======== Document extract

Moody’s Investors Service downgraded the Park District of Forest Park’s bond ratings by one point to A2 from A1 on Oct. 25. The new rating was assigned to the two new general obligation bonds Series 2013A re-financed by the park district last month for $5.3 million.

According to the ratings company, reasons for the downgrade were attributed to a significant valuation decline of tax base which limits the district’s “revenue raising flexibility” at a time when the park district is planning to build a new recreational facility at the Roos parcel.

“Their rating process is reflecting some of the housing value loss, caused by foreclosures and lower selling prices,” said David Phillips of Speer Financial, longtime financial advisors to the park district. “For a community like Forest Park, reductions in equalized assessed value (EAV) have cost the district about $200,000 per year of lower property tax revenues,” Phillips said.

Phillips said over the 25 years of the loan his company estimated the Moody’s downgrade would add another $30,000 in debt service costs to the park district’s $5.3 million dollar bond issue.

================
======== Dataset excerpts

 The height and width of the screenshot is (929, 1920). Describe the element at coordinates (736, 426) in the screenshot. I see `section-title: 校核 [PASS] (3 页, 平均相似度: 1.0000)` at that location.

================
======== Dataset excerpts

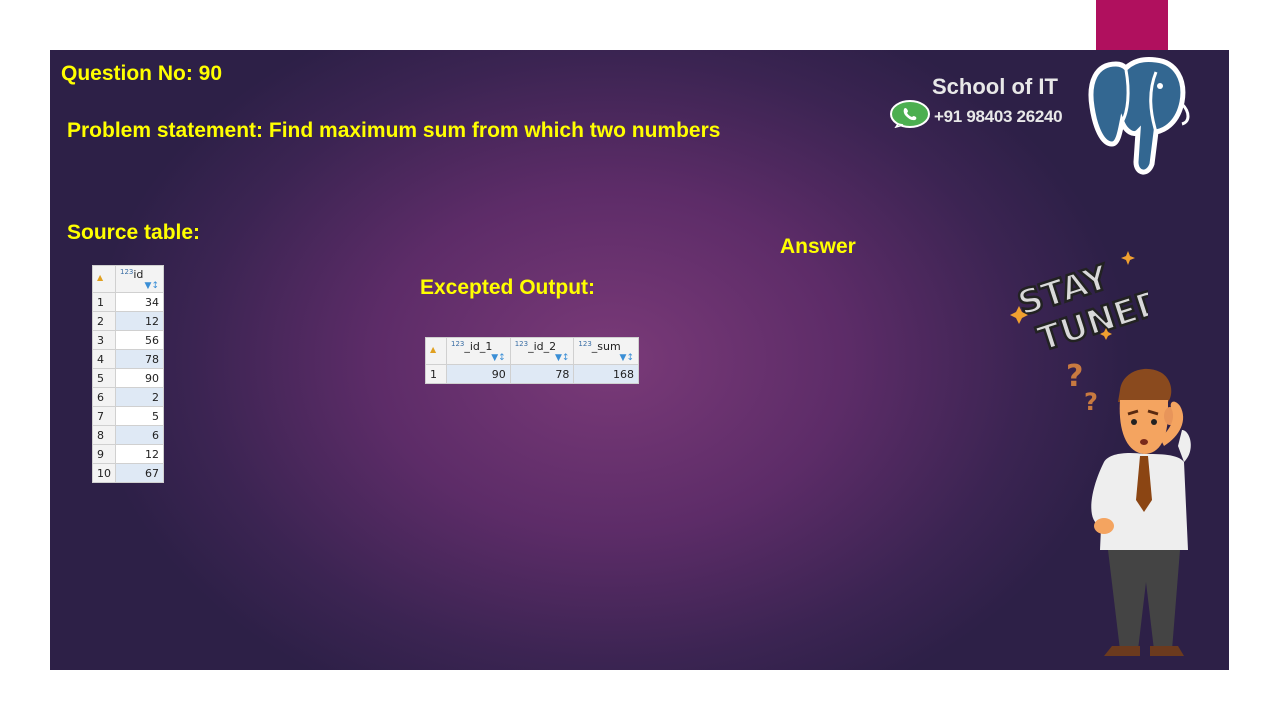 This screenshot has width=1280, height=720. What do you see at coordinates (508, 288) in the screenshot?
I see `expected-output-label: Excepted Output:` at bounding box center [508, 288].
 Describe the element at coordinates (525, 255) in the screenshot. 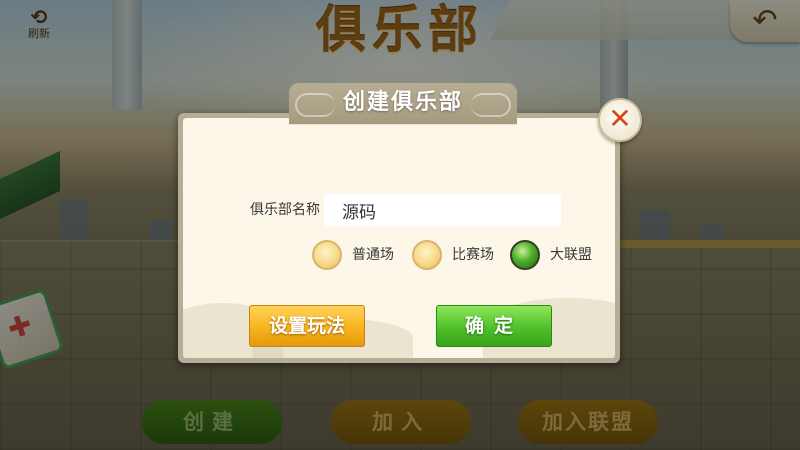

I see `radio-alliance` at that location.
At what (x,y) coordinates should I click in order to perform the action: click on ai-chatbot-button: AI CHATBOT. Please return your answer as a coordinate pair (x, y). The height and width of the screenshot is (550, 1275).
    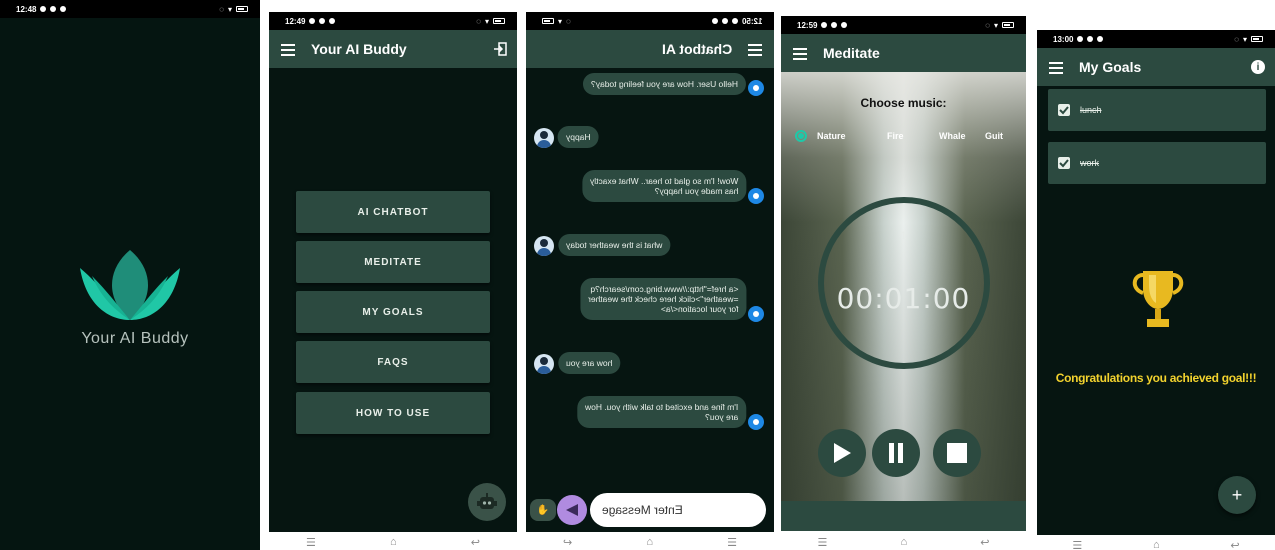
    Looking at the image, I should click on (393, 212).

================

_Work instruction 1_:
Name every organization mentioned in the bond rating article.
_Work instruction 2_:
Rewrite everything in the bond rating article from "Phillips said over" down to "dollar bond issue.", substituting "interest costs" for "debt service costs".
Rely only on the bond rating article for what follows.

_Written response 1_:
Moody's Investors Service
Park District of Forest Park
Speer Financial

_Written response 2_:
Phillips said over the 25 years of the loan his company estimated the Moody’s downgrade would add another $30,000 in interest costs to the park district’s $5.3 million dollar bond issue.